In analog, you typically don't degrade with the "noise" but with the reduced "bandwidth" (e.g. filters) -- the details can be wiped out in "real time." What in digital you get by "increasing JPG compression" and waiting for the CPU to process everything, can be in analog smoothly achieved with only a condenser and a resistor.
Agreed but if you see the picture comparison between the earthrise photos (good/degraded) you see two things: there's a "scan pattern" where different vertical lines have different brightness/gains. Also highlights and dark areas are more contrasted than the good version.
They might have added some filtering to the signal, but from the photo, that's not the most important artifact that was added.
> there's a "scan pattern" where different vertical lines have different brightness/gains. Also highlights and dark areas are more contrasted than the good version.
You get all this “automatically” by using much simpler circuitry doing the equivalent job of your “fine tuned” versions.
Yes, but only in one direction. If you low-pass filter a raster scan signal, then the image is blurred horizontally, but retains its vertical resolution.
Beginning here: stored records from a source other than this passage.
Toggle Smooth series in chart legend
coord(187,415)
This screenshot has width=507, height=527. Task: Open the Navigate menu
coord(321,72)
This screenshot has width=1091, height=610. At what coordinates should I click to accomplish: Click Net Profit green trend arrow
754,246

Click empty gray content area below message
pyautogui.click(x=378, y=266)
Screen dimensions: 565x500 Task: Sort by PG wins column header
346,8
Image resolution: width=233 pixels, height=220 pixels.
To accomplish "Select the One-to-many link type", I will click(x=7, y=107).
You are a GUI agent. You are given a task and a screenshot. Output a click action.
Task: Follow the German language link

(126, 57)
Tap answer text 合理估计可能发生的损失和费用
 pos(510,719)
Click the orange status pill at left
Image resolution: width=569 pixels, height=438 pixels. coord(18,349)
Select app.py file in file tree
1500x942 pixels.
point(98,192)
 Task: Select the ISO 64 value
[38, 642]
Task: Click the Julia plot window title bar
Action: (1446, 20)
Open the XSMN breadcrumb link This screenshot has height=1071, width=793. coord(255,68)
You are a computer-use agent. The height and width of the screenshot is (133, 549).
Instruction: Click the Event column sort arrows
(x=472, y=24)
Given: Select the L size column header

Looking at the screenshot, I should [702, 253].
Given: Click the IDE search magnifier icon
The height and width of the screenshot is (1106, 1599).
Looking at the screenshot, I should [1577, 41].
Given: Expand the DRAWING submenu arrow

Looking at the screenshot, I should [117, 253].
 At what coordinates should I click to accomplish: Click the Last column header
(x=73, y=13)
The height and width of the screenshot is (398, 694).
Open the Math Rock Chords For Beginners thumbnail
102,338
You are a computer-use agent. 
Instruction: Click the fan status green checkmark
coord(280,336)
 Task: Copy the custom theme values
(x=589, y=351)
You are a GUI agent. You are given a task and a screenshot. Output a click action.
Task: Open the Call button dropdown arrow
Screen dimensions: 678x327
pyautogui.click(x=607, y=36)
Vertical filtering can be implemented in analogue circuitry using line delays (this was done for standards conversion as an alternative to pointing a camera at a screen), but it's a lot harder than taking a photo of a folded-up print-out.
What I’ve meant is that to get the “stripes” to be less aligned and more jagged (or with different quality properties) it’s enough using worse circuitry or worse tuning than what they probably used to align them correctly. As an example, that's what old vacuum tube TV sets produced easily when the circuits weren't correctly tuned. The last phase, including producing the “worse suited” contrasts was most probably done in the photo processing phase, I agree with that. I also agree that making the image more “blurry” is also easiest done by making a bad photo. But, it could also have been that the "better" images were in one pass simply run through the "facsimile" machines which were anyway used by the publishers an the news agencies at that time.